> **WORK ORDER 1**: Write out the rows word for word, from their first line down through the line that contains "The width and height of the screenshot is (684, 525).", with both ends included.

> **EXTRACT**:
This case is before the court pursuant to a complaint in equity filed by plaintiff, Township of Lower Saucon (hereinafter referred to as “township”). The relief prayed for is a preliminary mandatory injunction, along with damages and other equitable relief deemed proper by this court, against Stephen and Fanci Kuss, defendant property owners, requiring the removal of certain obstructions to the drainage of rainwater from township and state roads
FINDINGS OF FACT
1. Plaintiff, Township of Lower Saucon, is a municipal corporation.
2. Defendants, Stephen and Fanci Kuss, are individuals residing at Wydnor, Lower Saucon Township, Northampton County, Pa.
3. Defendants, in 1966, purchased a tract of real estate situated in the township, and bounded on its easterly side by a public township road, known as Old Bethlehem-Philadelphia Road (hereinafter referred to as “township road”).
4. In the Fall of 1971, defendants requested, and were granted, a permit by the township for the construction of a home on their land. The home was completed in April of 1972.
5. The township road runs from its intersection with Pa. Route 191, in the township, in a southerly direction, generally paralleling Route 191, and descending in grade from north to south.
*6056. At some time during the period of 1936 to 1937, pipes, for the drainage of water from the road surfaces, were installed under Route 191 and the township road.
7. The drainage pipes, which run in an east to west direction, carried the waters, collected in a catch basin, to a point on defendants’ property, continuously from the time of their installation.

(Rows drawn from a dataset)
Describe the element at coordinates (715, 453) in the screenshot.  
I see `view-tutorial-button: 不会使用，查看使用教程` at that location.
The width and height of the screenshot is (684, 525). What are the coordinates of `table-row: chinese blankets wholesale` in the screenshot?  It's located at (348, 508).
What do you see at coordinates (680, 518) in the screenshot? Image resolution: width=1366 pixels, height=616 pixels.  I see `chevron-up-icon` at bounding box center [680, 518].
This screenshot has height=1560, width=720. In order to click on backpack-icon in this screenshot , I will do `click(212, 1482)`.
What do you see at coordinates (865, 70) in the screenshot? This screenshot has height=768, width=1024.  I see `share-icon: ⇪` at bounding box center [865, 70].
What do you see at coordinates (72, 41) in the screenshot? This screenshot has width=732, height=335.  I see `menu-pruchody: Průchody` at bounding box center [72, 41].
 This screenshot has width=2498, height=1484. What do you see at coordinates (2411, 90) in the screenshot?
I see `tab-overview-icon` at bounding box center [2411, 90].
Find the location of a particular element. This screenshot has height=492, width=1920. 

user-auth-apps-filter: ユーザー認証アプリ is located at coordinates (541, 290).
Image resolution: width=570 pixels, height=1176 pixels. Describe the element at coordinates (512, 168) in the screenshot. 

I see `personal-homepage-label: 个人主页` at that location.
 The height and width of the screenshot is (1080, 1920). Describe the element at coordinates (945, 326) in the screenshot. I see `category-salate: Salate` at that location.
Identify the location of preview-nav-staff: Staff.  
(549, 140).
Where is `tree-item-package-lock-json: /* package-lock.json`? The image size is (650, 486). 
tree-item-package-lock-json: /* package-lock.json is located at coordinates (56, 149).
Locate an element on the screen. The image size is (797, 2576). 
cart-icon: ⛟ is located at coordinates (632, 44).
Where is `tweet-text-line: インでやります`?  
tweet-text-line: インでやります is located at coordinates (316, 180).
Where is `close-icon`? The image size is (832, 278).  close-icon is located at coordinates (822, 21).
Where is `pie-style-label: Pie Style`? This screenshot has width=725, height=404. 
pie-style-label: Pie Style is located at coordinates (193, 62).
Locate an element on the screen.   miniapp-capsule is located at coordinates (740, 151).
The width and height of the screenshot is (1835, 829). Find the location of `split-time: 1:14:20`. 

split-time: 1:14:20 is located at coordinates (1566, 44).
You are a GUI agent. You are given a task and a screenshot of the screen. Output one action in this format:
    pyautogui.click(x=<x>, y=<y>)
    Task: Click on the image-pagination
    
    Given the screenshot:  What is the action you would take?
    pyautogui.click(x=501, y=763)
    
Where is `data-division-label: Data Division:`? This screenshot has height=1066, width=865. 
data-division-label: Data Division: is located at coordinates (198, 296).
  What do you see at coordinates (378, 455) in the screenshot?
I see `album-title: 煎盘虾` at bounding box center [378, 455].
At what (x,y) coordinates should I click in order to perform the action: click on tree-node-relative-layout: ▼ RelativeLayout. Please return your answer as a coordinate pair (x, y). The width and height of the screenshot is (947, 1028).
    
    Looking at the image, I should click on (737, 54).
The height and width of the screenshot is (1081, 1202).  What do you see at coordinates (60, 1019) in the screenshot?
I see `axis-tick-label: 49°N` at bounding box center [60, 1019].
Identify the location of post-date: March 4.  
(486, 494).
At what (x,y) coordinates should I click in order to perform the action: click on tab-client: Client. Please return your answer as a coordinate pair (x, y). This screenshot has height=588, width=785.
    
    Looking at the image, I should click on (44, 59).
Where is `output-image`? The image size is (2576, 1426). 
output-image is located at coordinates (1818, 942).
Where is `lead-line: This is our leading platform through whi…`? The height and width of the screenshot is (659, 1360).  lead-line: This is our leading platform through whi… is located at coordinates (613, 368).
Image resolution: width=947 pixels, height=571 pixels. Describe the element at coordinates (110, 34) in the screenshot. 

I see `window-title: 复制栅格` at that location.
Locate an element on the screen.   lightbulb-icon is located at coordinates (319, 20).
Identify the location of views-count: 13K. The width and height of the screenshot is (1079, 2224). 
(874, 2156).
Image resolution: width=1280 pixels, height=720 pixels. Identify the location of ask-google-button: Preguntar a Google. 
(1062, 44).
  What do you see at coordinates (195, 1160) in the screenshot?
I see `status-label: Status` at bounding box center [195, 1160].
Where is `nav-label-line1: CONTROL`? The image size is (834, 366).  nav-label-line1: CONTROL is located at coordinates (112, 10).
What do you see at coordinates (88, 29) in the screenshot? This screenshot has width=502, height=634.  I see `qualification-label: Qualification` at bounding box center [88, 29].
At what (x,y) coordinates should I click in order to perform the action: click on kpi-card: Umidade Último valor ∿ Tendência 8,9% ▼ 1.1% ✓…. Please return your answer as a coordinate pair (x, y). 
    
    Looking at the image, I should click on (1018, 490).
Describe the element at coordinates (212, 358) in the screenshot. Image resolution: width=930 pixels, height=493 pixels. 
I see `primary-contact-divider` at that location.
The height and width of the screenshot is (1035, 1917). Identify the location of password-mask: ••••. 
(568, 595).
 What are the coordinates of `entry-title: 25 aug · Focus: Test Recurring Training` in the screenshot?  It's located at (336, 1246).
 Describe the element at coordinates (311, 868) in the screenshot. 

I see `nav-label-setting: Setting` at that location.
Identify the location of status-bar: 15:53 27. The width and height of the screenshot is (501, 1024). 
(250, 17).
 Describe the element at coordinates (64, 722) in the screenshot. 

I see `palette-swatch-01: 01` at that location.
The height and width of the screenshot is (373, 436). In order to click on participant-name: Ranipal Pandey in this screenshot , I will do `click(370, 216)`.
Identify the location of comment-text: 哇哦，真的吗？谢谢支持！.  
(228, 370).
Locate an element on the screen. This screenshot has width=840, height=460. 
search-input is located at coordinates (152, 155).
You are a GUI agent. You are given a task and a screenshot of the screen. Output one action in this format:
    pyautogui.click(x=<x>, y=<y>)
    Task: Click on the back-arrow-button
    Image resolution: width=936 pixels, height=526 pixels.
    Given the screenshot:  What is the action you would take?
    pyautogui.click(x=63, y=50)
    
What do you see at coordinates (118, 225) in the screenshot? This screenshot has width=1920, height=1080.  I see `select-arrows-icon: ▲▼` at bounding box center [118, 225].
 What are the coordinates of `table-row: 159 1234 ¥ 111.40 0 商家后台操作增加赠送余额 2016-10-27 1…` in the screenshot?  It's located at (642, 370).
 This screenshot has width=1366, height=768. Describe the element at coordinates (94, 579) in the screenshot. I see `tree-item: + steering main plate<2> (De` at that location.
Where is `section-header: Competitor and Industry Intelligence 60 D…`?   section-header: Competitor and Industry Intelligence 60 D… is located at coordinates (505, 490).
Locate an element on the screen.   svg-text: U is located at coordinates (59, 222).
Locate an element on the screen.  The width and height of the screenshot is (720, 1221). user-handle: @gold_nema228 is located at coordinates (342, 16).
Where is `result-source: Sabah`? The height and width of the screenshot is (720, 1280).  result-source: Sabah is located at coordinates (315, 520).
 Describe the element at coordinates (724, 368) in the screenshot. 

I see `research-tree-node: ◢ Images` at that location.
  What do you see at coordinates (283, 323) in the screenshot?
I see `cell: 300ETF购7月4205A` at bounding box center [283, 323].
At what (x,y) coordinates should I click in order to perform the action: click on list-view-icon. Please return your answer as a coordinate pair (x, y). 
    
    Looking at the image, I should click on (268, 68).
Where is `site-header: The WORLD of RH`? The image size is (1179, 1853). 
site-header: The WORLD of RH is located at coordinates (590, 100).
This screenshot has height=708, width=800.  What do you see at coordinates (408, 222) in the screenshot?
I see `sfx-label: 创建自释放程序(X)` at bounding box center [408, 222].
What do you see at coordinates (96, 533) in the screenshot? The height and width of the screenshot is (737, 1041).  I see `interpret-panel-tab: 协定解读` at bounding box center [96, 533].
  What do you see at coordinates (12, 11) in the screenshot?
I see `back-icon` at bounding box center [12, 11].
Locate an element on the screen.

> **WORK ORDER 2**: Reproduce the whole court opinion on the township's drainage complaint word for word.

> **WRITTEN SOLUTION 1**:
Describe the element at coordinates (715, 453) in the screenshot.  
I see `view-tutorial-button: 不会使用，查看使用教程` at that location.
The width and height of the screenshot is (684, 525). What are the coordinates of `table-row: chinese blankets wholesale` in the screenshot?  It's located at (348, 508).

> **WRITTEN SOLUTION 2**:
This case is before the court pursuant to a complaint in equity filed by plaintiff, Township of Lower Saucon (hereinafter referred to as “township”). The relief prayed for is a preliminary mandatory injunction, along with damages and other equitable relief deemed proper by this court, against Stephen and Fanci Kuss, defendant property owners, requiring the removal of certain obstructions to the drainage of rainwater from township and state roads
FINDINGS OF FACT
1. Plaintiff, Township of Lower Saucon, is a municipal corporation.
2. Defendants, Stephen and Fanci Kuss, are individuals residing at Wydnor, Lower Saucon Township, Northampton County, Pa.
3. Defendants, in 1966, purchased a tract of real estate situated in the township, and bounded on its easterly side by a public township road, known as Old Bethlehem-Philadelphia Road (hereinafter referred to as “township road”).
4. In the Fall of 1971, defendants requested, and were granted, a permit by the township for the construction of a home on their land. The home was completed in April of 1972.
5. The township road runs from its intersection with Pa. Route 191, in the township, in a southerly direction, generally paralleling Route 191, and descending in grade from north to south.
*6056. At some time during the period of 1936 to 1937, pipes, for the drainage of water from the road surfaces, were installed under Route 191 and the township road.
7. The drainage pipes, which run in an east to west direction, carried the waters, collected in a catch basin, to a point on defendants’ property, continuously from the time of their installation.